The mechanism of a rhabdomyolysis event after mRNA COVID-19 vaccination is not known. There have been previous reports of rhabdomyolysis following viral vector COVID-19 vaccinations [13, 14] and influenza vaccinations [15]. It is thus plausible that this is a rare nonspecific reaction to any vaccination and not unique to mRNA or COVID-19 vaccines. Previous reports have speculated that the mechanism of some instances of rhabdomyolysis could be viral invasion of myocytes or exaggerated immunological reactions, analogous to cytokine storm [4]. The latter could be supported by the significantly more potent immune response following mRNA vaccination when compared to traditional vaccines [4]. However, as there are very few similarities in the patient characteristics of the reported cases, it is challenging to suggest risk factors without a further study.
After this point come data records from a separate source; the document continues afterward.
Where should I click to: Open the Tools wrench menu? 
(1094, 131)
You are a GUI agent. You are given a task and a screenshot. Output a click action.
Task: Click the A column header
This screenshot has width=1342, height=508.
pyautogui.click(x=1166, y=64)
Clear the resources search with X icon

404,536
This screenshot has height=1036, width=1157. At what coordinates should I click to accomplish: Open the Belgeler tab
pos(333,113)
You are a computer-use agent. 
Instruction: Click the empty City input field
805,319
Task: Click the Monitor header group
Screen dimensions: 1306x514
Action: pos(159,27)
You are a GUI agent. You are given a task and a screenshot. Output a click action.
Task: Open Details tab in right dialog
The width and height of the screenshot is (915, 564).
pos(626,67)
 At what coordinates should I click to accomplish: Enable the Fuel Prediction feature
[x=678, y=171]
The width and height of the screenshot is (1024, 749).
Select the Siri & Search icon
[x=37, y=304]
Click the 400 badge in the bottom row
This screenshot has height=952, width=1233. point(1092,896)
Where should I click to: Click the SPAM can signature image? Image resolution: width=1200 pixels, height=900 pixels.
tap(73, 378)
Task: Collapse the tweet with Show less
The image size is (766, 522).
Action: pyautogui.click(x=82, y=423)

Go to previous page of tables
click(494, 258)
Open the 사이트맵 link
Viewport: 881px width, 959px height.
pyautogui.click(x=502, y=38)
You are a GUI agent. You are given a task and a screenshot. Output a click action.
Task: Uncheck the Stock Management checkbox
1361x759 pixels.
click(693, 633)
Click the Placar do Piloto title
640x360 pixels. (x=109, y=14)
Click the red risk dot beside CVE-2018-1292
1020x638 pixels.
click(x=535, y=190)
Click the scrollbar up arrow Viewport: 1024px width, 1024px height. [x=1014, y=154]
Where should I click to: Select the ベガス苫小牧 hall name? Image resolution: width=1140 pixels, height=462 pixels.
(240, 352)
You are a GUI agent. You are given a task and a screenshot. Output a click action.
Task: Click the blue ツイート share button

Notably, myalgia near the injection site is among the most common side effects following mRNA vaccination [16]. While the underlying pathophysiology of this muscle pain has not been identified, nonspecific inflammatory response and trauma have been speculated to be possible mechanisms [16]. It is plausible that rhabdomyolysis represents the extreme end of the spectrum of muscle injury following vaccination.

Conclusion

We provide the second description of a pediatric case of rhabdomyolysis presenting after COVID-19 mRNA vaccination. Vaccination is the safest and most effective way to prevent morbidity from COVID-19. Clinicians should be aware that rhabdomyolysis could be a rare but treatable adverse event of COVID-19 mRNA vaccination. With early recognition and diagnosis and supportive management, rhabdomyolysis has an excellent prognosis, as is demonstrated in the majority of reported cases.